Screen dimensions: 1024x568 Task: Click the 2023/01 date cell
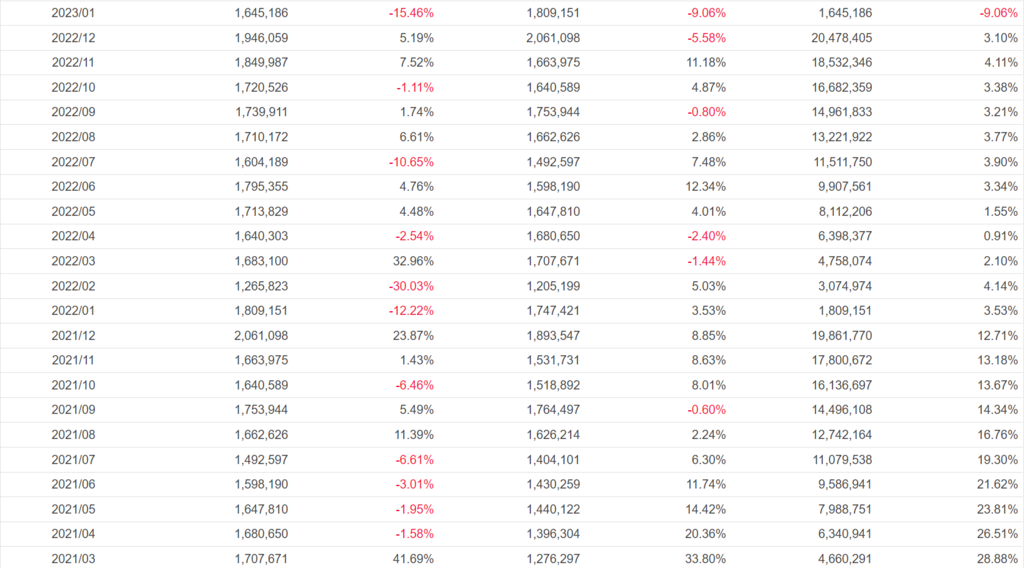73,13
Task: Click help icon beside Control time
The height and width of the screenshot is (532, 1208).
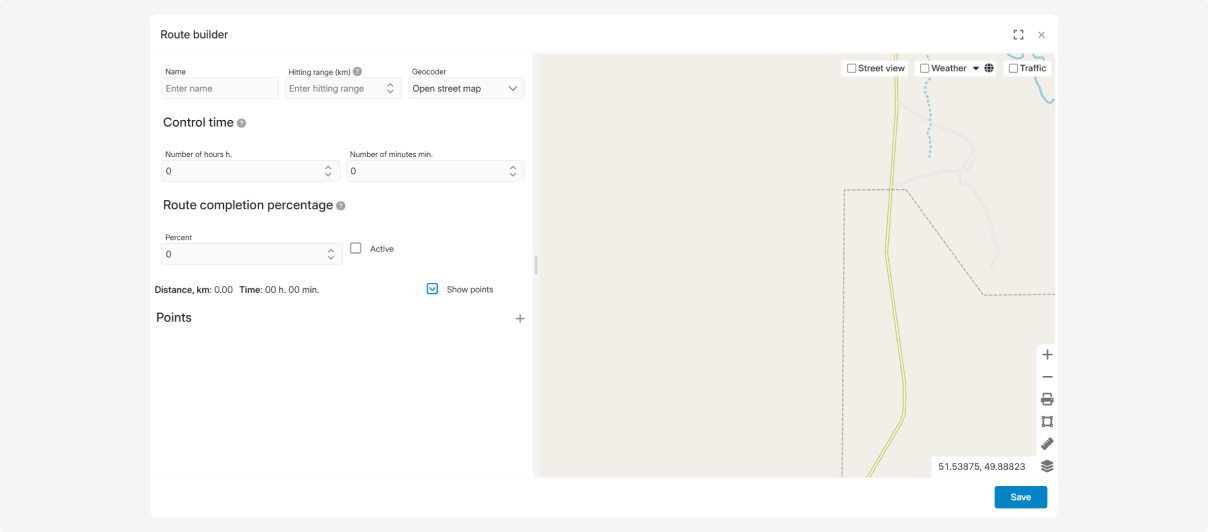Action: [241, 123]
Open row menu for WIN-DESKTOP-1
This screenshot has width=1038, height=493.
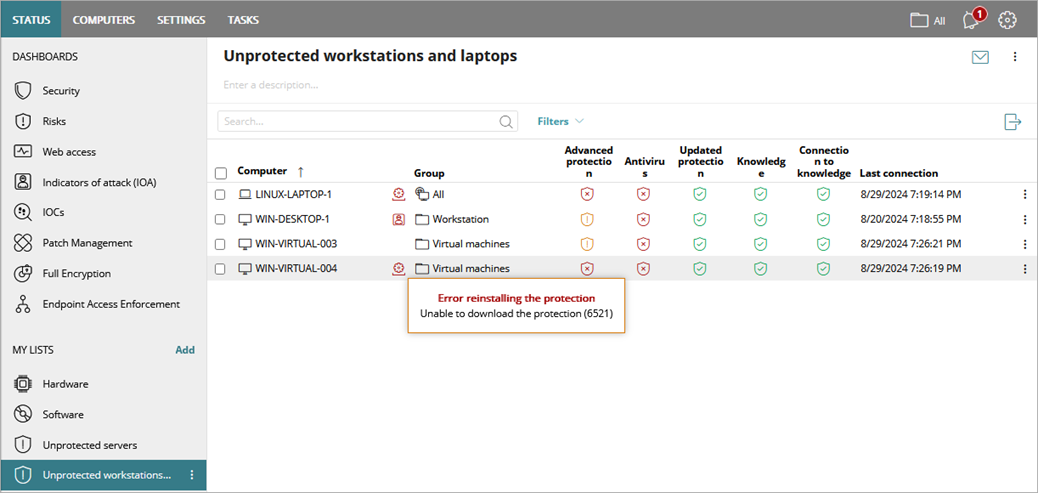point(1024,219)
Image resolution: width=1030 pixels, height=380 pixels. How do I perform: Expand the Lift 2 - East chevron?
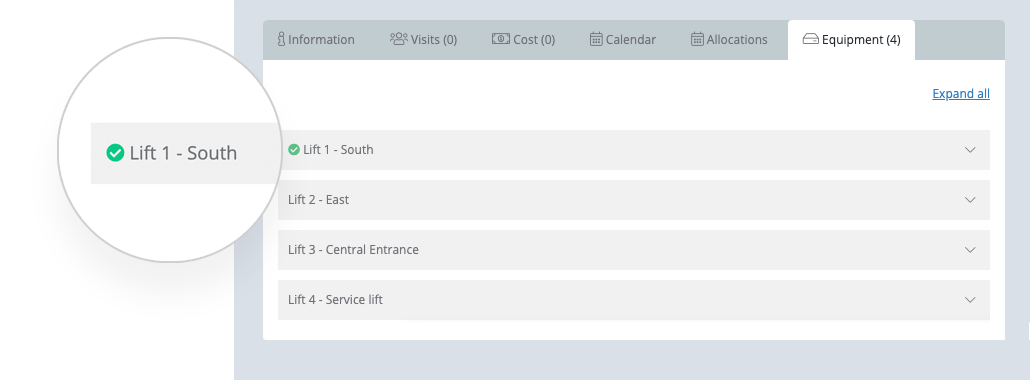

_Task_
Every entry above should be returned exactly, with no images included.

_Solution to the problem_
Screen dimensions: 1024x568 Task: Click the 2023/01 date cell
73,13
Task: Click help icon beside Control time
The height and width of the screenshot is (532, 1208).
Action: [241, 123]
Open row menu for WIN-DESKTOP-1
This screenshot has width=1038, height=493.
point(1024,219)
Image resolution: width=1030 pixels, height=380 pixels. How do I perform: Expand the Lift 2 - East chevron?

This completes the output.